**DATA IN THIS EXERCISE**
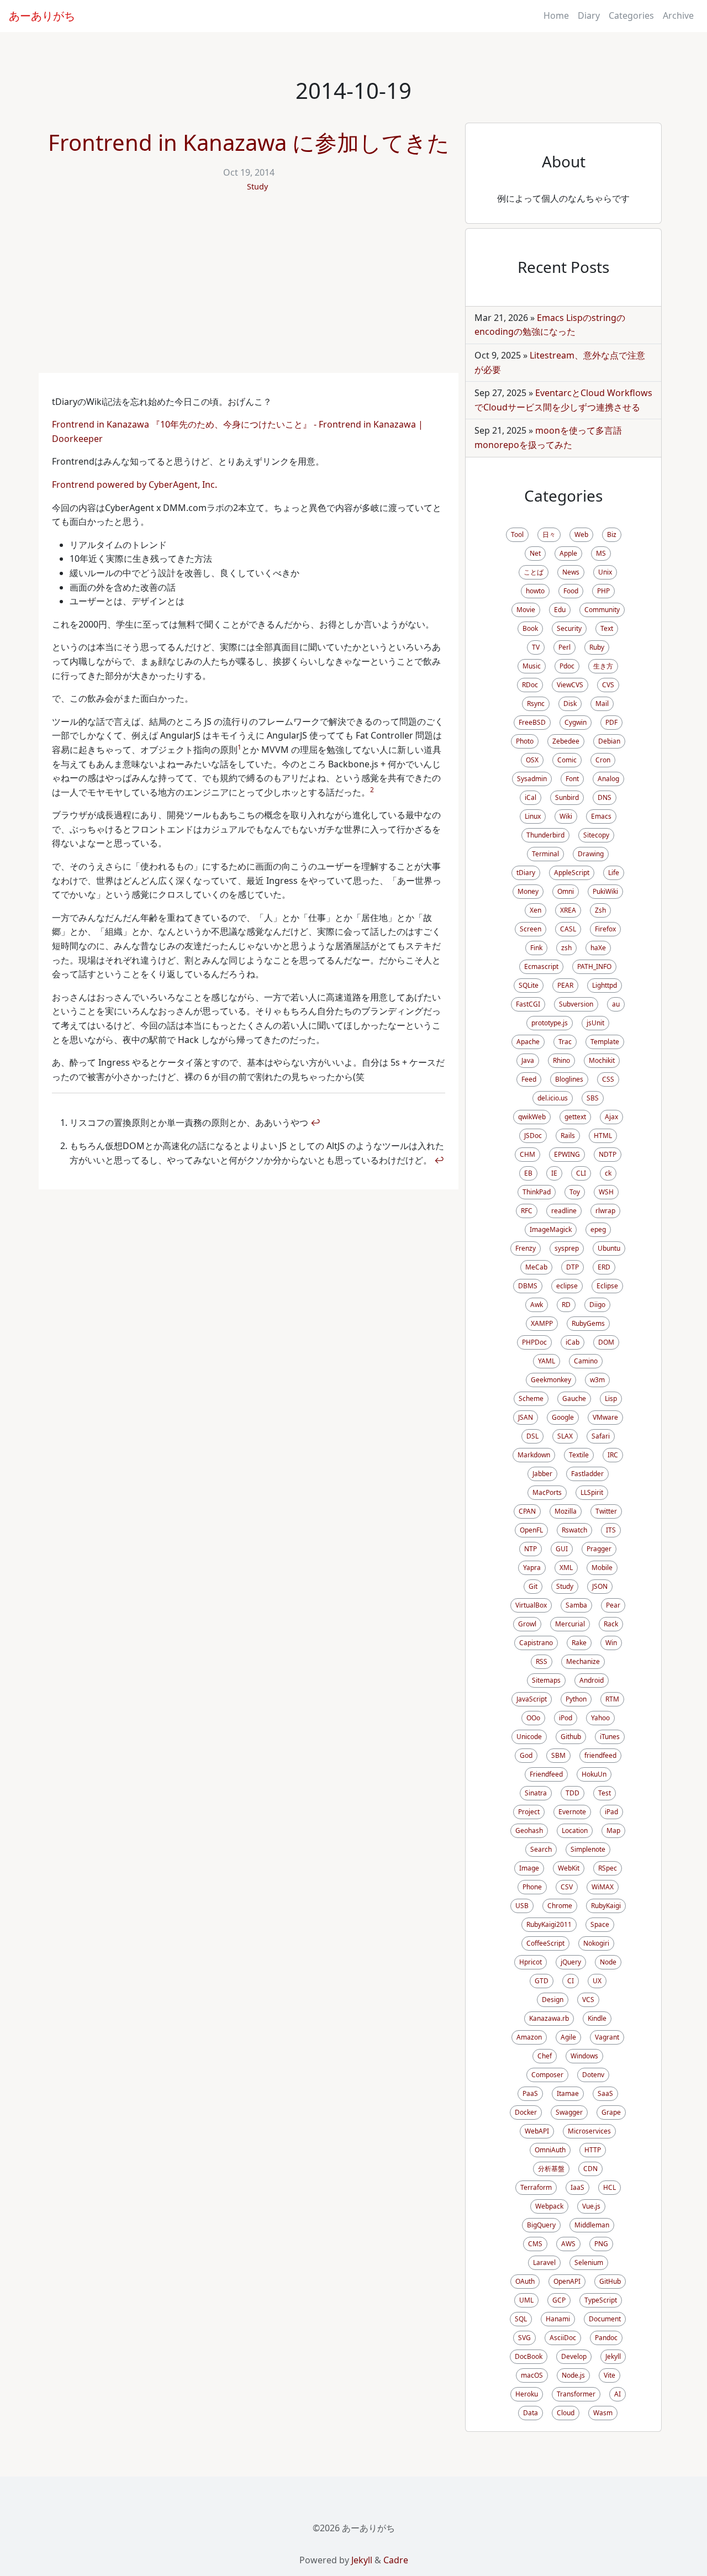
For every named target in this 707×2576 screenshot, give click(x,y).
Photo (525, 741)
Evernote (572, 1811)
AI (617, 2394)
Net (535, 553)
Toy (574, 1192)
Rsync (536, 703)
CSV (567, 1887)
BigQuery (541, 2225)
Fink (536, 947)
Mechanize (583, 1661)
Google (563, 1417)
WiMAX (603, 1887)
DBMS (527, 1285)
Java (527, 1060)
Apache (528, 1041)
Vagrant (607, 2037)
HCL (609, 2187)
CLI (581, 1173)
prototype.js (549, 1023)
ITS (611, 1530)
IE (554, 1173)
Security (569, 628)
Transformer (576, 2394)
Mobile (602, 1567)
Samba (576, 1605)
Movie (525, 609)
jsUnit (595, 1023)
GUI (562, 1548)
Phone (532, 1887)
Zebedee (565, 741)
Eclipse (607, 1285)
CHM (527, 1154)
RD (566, 1304)
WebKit (568, 1868)
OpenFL (531, 1530)
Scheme (531, 1398)
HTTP (592, 2149)
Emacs (601, 816)
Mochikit (602, 1060)
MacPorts (547, 1492)
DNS (604, 797)
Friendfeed (546, 1774)
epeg (598, 1229)
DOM (606, 1342)
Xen (535, 910)
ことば (534, 572)
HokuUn (594, 1774)
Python (576, 1699)
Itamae (568, 2093)
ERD (604, 1267)
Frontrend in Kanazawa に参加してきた (249, 142)
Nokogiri (596, 1943)
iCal (530, 797)
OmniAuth (550, 2149)
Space (599, 1924)
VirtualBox (531, 1605)
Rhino (561, 1060)
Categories (631, 15)
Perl (564, 647)
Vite (609, 2375)
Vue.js (591, 2206)
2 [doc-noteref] (372, 789)
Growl (527, 1624)
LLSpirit (592, 1492)
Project (529, 1811)
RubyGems (588, 1323)
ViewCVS (570, 684)
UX (597, 1980)
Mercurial (570, 1624)
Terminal (545, 853)
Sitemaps (546, 1680)
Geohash (529, 1830)
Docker (526, 2112)
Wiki (566, 816)
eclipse (567, 1285)
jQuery (571, 1962)
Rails (568, 1135)
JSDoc (533, 1135)
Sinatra (536, 1793)
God (526, 1755)
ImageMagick (551, 1229)
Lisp (611, 1398)
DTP (572, 1267)
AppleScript (571, 872)
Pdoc (567, 666)
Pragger (599, 1548)
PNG (601, 2243)
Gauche (574, 1398)
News (570, 572)
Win (611, 1642)
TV (536, 647)
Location (575, 1830)
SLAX (565, 1436)
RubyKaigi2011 (549, 1924)
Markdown (534, 1455)
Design (552, 1999)
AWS (568, 2243)
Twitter (606, 1511)
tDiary (525, 872)
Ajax (611, 1116)
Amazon (529, 2037)
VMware (605, 1417)
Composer (547, 2074)
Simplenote (588, 1849)
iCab (572, 1342)
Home (556, 15)
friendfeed (600, 1755)
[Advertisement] (248, 290)
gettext (575, 1116)
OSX (532, 760)
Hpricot (530, 1962)
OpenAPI (567, 2281)
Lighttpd (604, 985)
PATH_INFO (594, 966)
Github (571, 1736)
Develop (574, 2356)
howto (535, 591)
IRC (613, 1455)
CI (570, 1980)
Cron (602, 760)
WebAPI (537, 2131)
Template (604, 1041)
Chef (544, 2056)
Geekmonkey (551, 1379)
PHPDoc (534, 1342)
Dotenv (593, 2074)
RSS (541, 1661)
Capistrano (536, 1642)
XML (566, 1567)
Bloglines (569, 1079)
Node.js (573, 2375)
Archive (678, 15)
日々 (549, 534)
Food (570, 591)
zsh (566, 947)
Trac (565, 1041)
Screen (530, 929)
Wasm (603, 2412)
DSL (532, 1436)
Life (613, 872)
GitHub (610, 2281)
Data (530, 2412)
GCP (559, 2300)
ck (608, 1173)
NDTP (607, 1154)
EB (528, 1173)
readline (564, 1210)
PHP (603, 591)
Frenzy (525, 1248)
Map (613, 1830)
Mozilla (566, 1511)
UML (526, 2300)
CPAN (527, 1511)
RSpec (607, 1868)
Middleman (591, 2225)
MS (601, 553)
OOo (533, 1717)
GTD (541, 1980)
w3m (597, 1379)
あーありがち (42, 15)
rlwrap (605, 1210)
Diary (589, 15)
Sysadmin (532, 778)
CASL (568, 929)
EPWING (567, 1154)
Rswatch (574, 1530)
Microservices (589, 2131)
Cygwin (575, 722)
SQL (521, 2319)
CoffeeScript (545, 1943)
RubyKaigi (606, 1905)
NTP (530, 1548)
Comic (567, 760)
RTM (612, 1699)
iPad (611, 1811)
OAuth (525, 2281)
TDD (572, 1793)
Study (257, 186)
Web (581, 534)
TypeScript (600, 2300)
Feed (528, 1079)
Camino (586, 1361)
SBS (593, 1098)
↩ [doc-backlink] (315, 1122)
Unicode (529, 1736)
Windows (584, 2056)
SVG (524, 2337)
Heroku (526, 2394)
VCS (588, 1999)
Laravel (544, 2262)
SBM (558, 1755)
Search (541, 1849)
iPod (565, 1717)
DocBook (528, 2356)
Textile (579, 1455)
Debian (609, 741)
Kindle (597, 2018)
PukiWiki (605, 891)
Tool (517, 534)
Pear (613, 1605)
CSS (608, 1079)
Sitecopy (596, 835)
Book (530, 628)
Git (533, 1586)
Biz (611, 534)
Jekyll (613, 2356)
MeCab (536, 1267)
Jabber (542, 1473)
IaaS (577, 2187)
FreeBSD (532, 722)
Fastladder (587, 1473)
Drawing (591, 853)
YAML (546, 1361)
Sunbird (567, 797)
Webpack (549, 2206)
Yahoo (600, 1717)
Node (608, 1962)
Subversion (576, 1004)
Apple (568, 553)
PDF (611, 722)
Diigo (597, 1304)
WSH (606, 1192)
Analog (608, 778)
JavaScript (531, 1699)
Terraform (536, 2187)
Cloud (565, 2412)
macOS (532, 2375)
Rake (579, 1642)
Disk (570, 703)
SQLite (529, 985)
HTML (603, 1135)
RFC (526, 1210)
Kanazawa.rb (549, 2018)
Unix (605, 572)
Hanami (558, 2319)
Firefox (605, 929)
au (616, 1004)
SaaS (605, 2093)
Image (529, 1868)
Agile (568, 2037)
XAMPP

**TASK TO COMPLETE**
Only the lines from the start of the records through the line containing "HokuUn (594, 1774)" should be repeated, word for word, with the pictures left out.

**ANSWER TO THIS EXERCISE**
For every named target in this 707×2576 screenshot, give click(x,y).
Photo (525, 741)
Evernote (572, 1811)
AI (617, 2394)
Net (535, 553)
Toy (574, 1192)
Rsync (536, 703)
CSV (567, 1887)
BigQuery (541, 2225)
Fink (536, 947)
Mechanize (583, 1661)
Google (563, 1417)
WiMAX (603, 1887)
DBMS (527, 1285)
Java (527, 1060)
Apache (528, 1041)
Vagrant (607, 2037)
HCL (609, 2187)
CLI (581, 1173)
prototype.js (549, 1023)
ITS (611, 1530)
IE (554, 1173)
Security (569, 628)
Transformer (576, 2394)
Mobile (602, 1567)
Samba (576, 1605)
Movie (525, 609)
jsUnit (595, 1023)
GUI (562, 1548)
Phone (532, 1887)
Zebedee (565, 741)
Eclipse (607, 1285)
CHM (527, 1154)
RD (566, 1304)
WebKit (568, 1868)
OpenFL (531, 1530)
Scheme (531, 1398)
HTTP (592, 2149)
Emacs (601, 816)
Mochikit (602, 1060)
MacPorts (547, 1492)
DNS (604, 797)
Friendfeed (546, 1774)
epeg (598, 1229)
DOM (606, 1342)
Xen (535, 910)
ことば (534, 572)
HokuUn (594, 1774)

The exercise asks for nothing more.